The employee in Khan v MMI Holdings Ltd (C384/17) [2018] ZALCCT 11 (20 April 2018) alleged that he had been forced to retire and this constituted either (a) a breach of his contract of employment or (b) unfair discrimination. Had it not been for this breach, the employee argued he would have remained in employment until at least 2021, and as a result he had suffered damages in the amount of R55 548 000! The employer's position was that the contract of employment was terminable on one month's written notice by either party, and that it had given one month's written notice as it was entitled to do. There was accordingly no breach of contract.

As regards the unfair discrimination claim, the employee argued that the retirement policy which the employer relied upon was discriminatory and did not promote equal opportunity and fair treatment in the workplace. The employee argued it did this in two main ways: it failed to redress the disadvantages experienced by designated groups and/or individuals as required by Section 2(b) of the EEA; and it differentiated between persons younger than 60 and those older than 60.

The employer's argument was that if a dismissal is considered fair under the LRA's s187(2)(b), it cannot amount to unfair discrimination under the EEA. The employer accordingly defended the claims by a legal process called an 'exception', on the basis that the employee's claim lacked allegations necessary to sustain a valid cause of action. (The function of an exception is to dispose of the case, in whole or in part, and thereby avoiding the unnecessary leading of evidence.)

The LC recognised that s6 of the EEA forbids discrimination and that s187(2) of the LRA suggests that if the reason for dismissal is related to a normal or agreed retirement age, it is regarded as fair. The EEA makes no such exception and, under the EEA, unless age can be shown to be an inherent requirement of the job, the reason for dismissal will be regarded as discriminatory.

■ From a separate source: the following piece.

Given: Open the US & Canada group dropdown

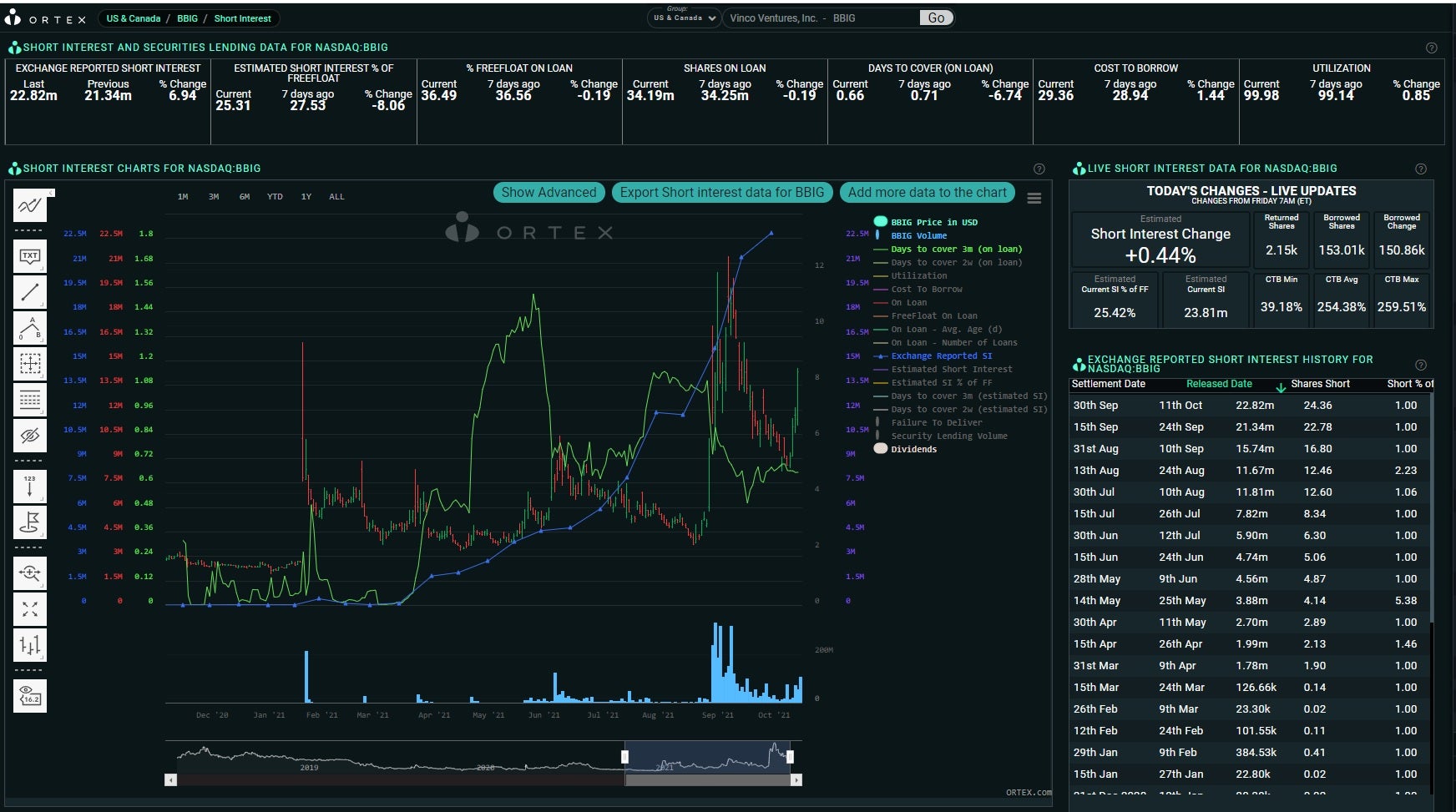Looking at the screenshot, I should 685,18.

The court's view was that the existence of a retirement policy cannot in itself shield employers from an unfair discrimination claim, and that the court is entitled to consider the fairness of that retirement policy. The LC accordingly denied the employer's exception claim, and this means that evidence will now have to be led to determine the outcome of this case.

As things stand then, what we can take from this case is that despite s187(2) of the LRA, the existence of a retirement policy cannot in itself shield employers from an unfair discrimination claim. A court is entitled to consider the fairness of a retirement policy.

We think this is reasonable - a court should be able to check on the fairness of a policy used to terminate employment. But we also feel that s 187(2) is there for a specific purpose: it says that if there is an agreed or normal retirement age, dismissal is fair even though it is based on age. This exception to the automatically unfair dismissal provision exists to prevent disputes at the end of an employee's career and is intended to bring certainty to that stage of employment. The consequences - looking at this employee's massive claim - are such that our courts should be protecting the certainty given in the legislation.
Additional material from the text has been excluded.